Let's give some examples from the environmental sensor data we work with on a
daily basis at Planet OS.
Let's say we have a table showing a temperature value for an array of sensors
for each day of the week. To better visualize this grid of data, we can color
each cell according to its value. This can be called a "color matrix" and is
sometimes called a
heatmap.
And now for the definition. What I call a "cartesian heatmap" is a color
matrix showing a grid of discrete values from a continuous 2D space. What
does that mean?
One way to understand what data is suitable for any chart type is to
describe the dimensions and measures as continuous or discrete. To learn
more about this conceptual framework, maybe this paper can help. Let's take
the example dataset used for the first figure: temperature of 7 sensors over
7 days. Temperature is continuous, sensor ID and day are both discrete
(categorical). This grid data example could fit on a table or on a color
matrix.
Let's take another example: water temperature for 7 sensors at 7 depth
steps. Here temperature is still continuous, sensor ID is still discrete
(categorical) but depth is also discrete, which is confusing since depth is
a continuum, but the depth data we have is a series of temperature readings
taken at each depth step. We treat the temperature dimension as continuous,
because it can take any arbitrary value over a continuum, but the depth
dimension as discrete, as it's a series of discrete depth levels. This data
can be visualized on a color matrix, each cell having a temperature value
encoded as color, at the intersection of a sensor ID on the X axis and of a
depth step on the Y axis. But it could also be visualized as a line chart,
each line representing one sensor, the X axis would be depth and the Y axis
would be temperature.
We tend to see the line chart as multiple lines each showing a measure
varying over a dimension. Comparing values on one axis is different than
comparing on the other. For example, we can see the variation of temperature
for each single sensor over time, but to compare temperature values at the
same time slice value across multiple sensors is not the same perceptual
task.
A heatmap is a bit closer to a "permutation matrix" or to a "stacked
sparklines".
We know how to build a line chart (continuous measure on Y axis, discrete
ordinal on X axis) and a color matrix (continuous measure as color, discrete
categorical/ordinal on both X and Y axes). But how to build a heatmap?

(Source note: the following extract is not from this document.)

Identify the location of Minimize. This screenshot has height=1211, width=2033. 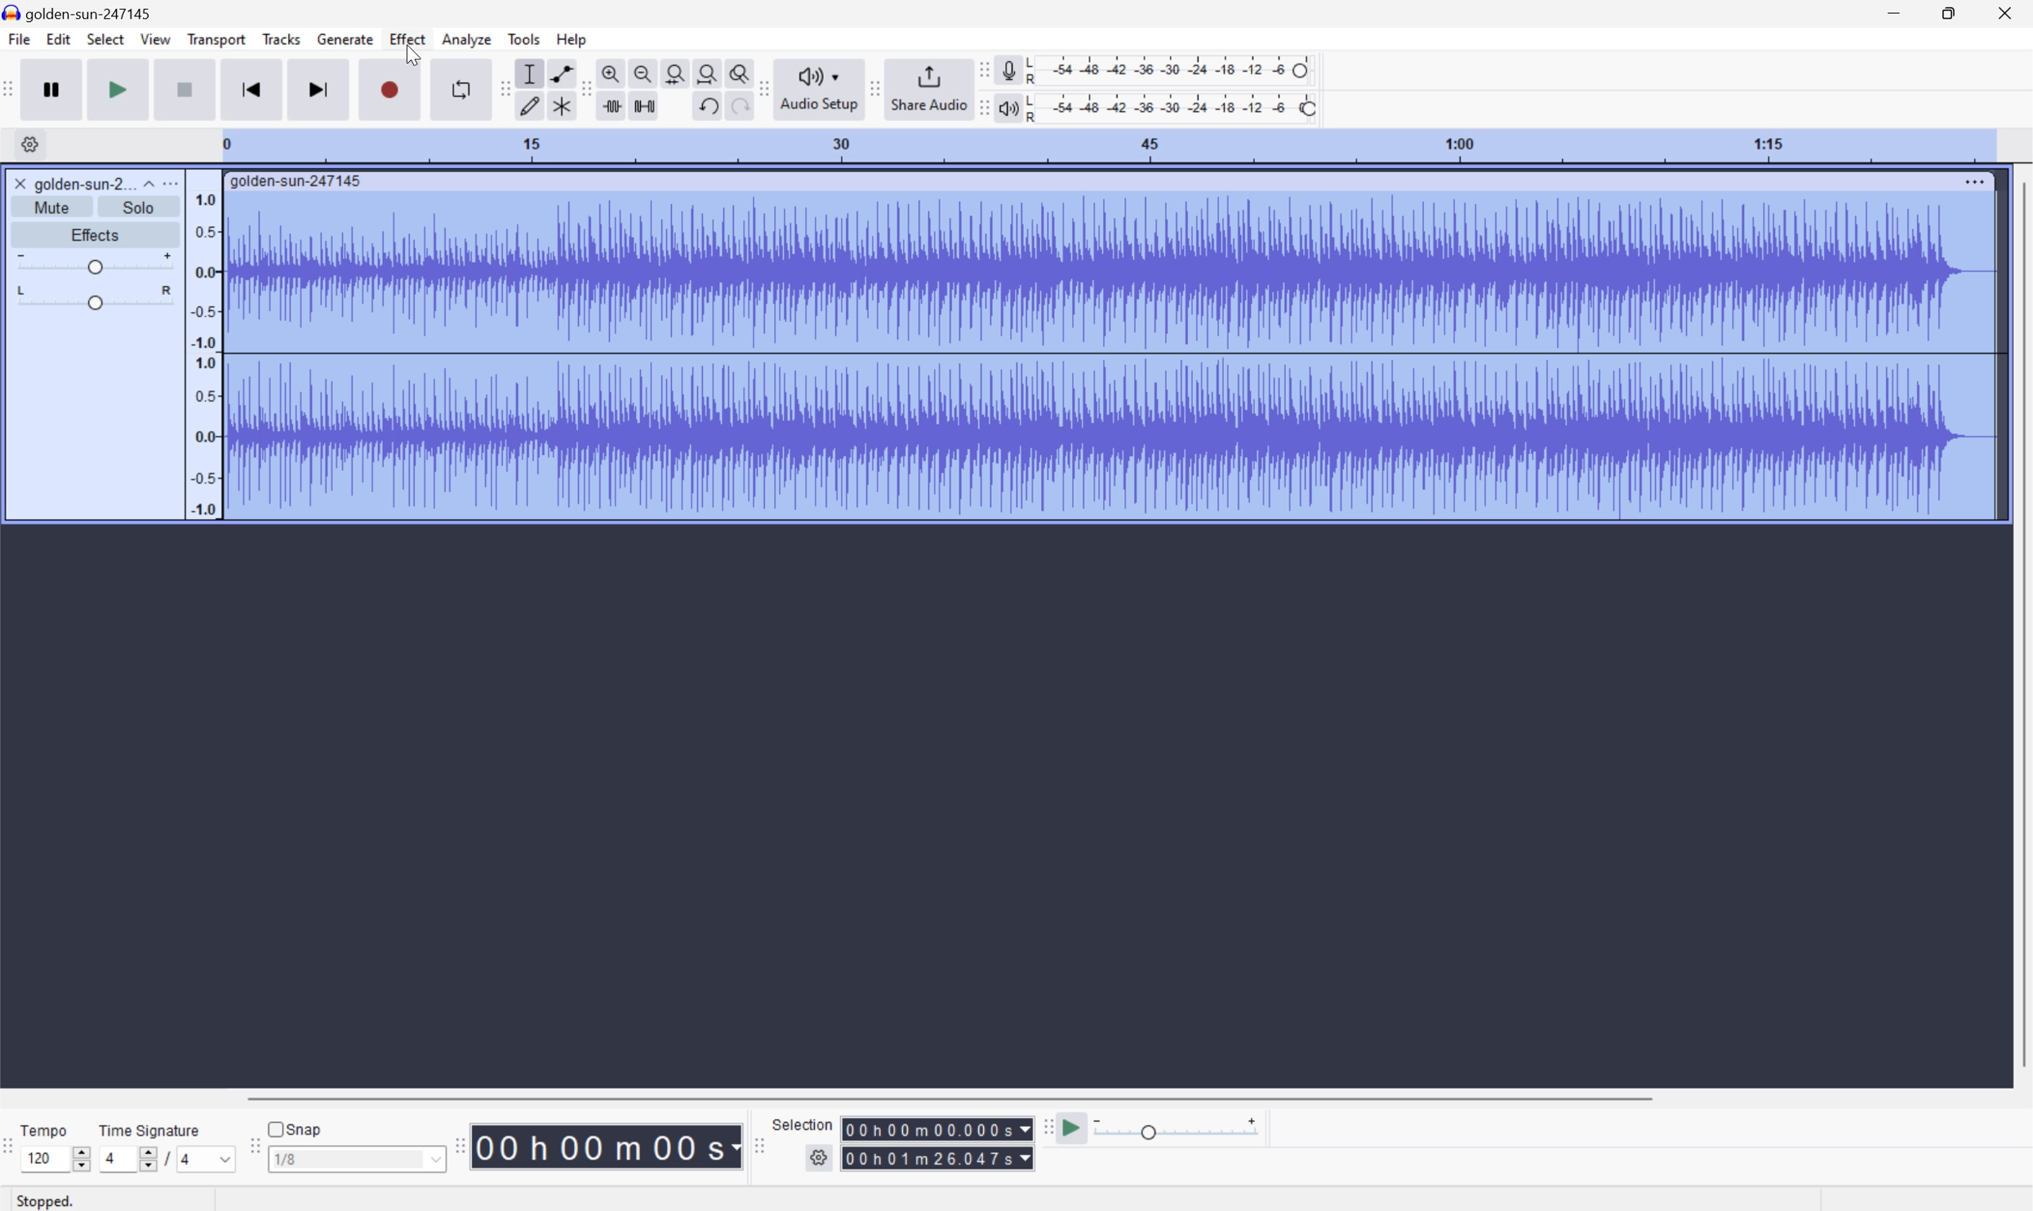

Continuous measure as color, discrete dimensions on both X and Y axes, but
preferably discrete steps from a continuous dimension. One example is
temperature for each latitude/longitude. Another would be temperature for
each depth step for each day of the month. Unlike a line chart, a heatmap
uses the same visual encoding for each axes, so comparing dimensions uses
the same perceptual task: comparing colors. The visual metaphor is closer to
the idea of an homogenous 2D grid of values.

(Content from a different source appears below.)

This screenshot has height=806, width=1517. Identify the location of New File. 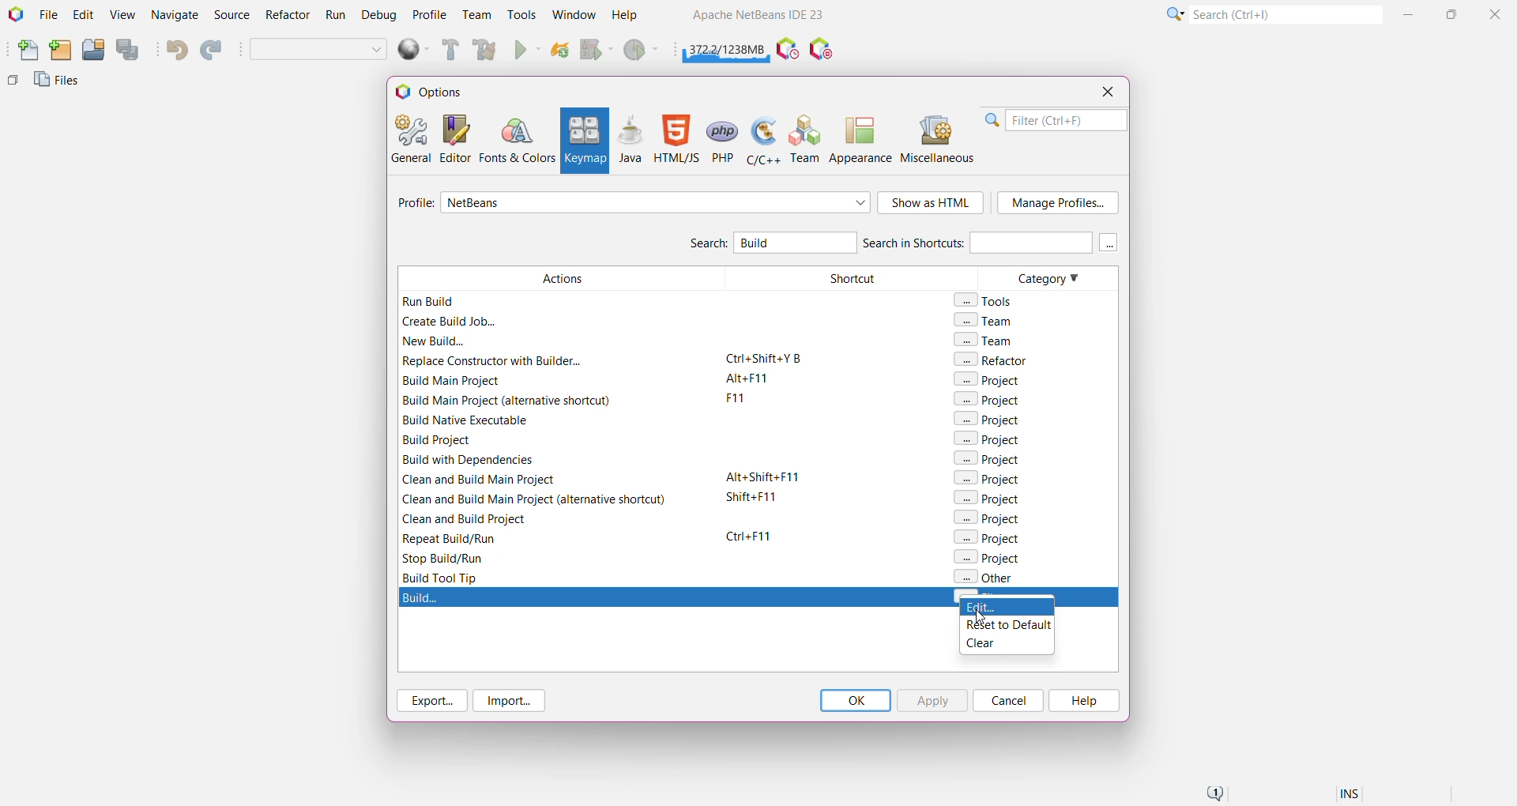
(24, 51).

Another visual metaphor that comes for free with the name "heatmap" is the
idea of heat. User often have in mind these rainbow colored thermal
imagery when they look at a heatmap. They will expect to see colored zones
with smooth transitions between them, which is not alway the case in grid
data. Also, we have to pick the right color scheme that will not confuse
the user into thinking, for example, that red means very hot and blue very
cold. Choosing the right color scale for a heatmap is more difficult than
it looks. Maybe it could be the subject of a next blog post?
In the meantime, please enjoy the new heatmap we are sharing today as a
new chart type in Cirrus.js. In conclusion, a heatmap is perfect for
visualizing a 2D grid of data representing discrete values from a
continuous 2D space. It was simple enough to expand the library to add a
grid component with the current datavis pipeline architecture, just adding
a color scale and some minor tweaks like single tooltip. Cirrus.js is
under heavy development, but we hope sharing insights about how we build
it gives you an idea of how we are solving visualization problems at
Planet OS.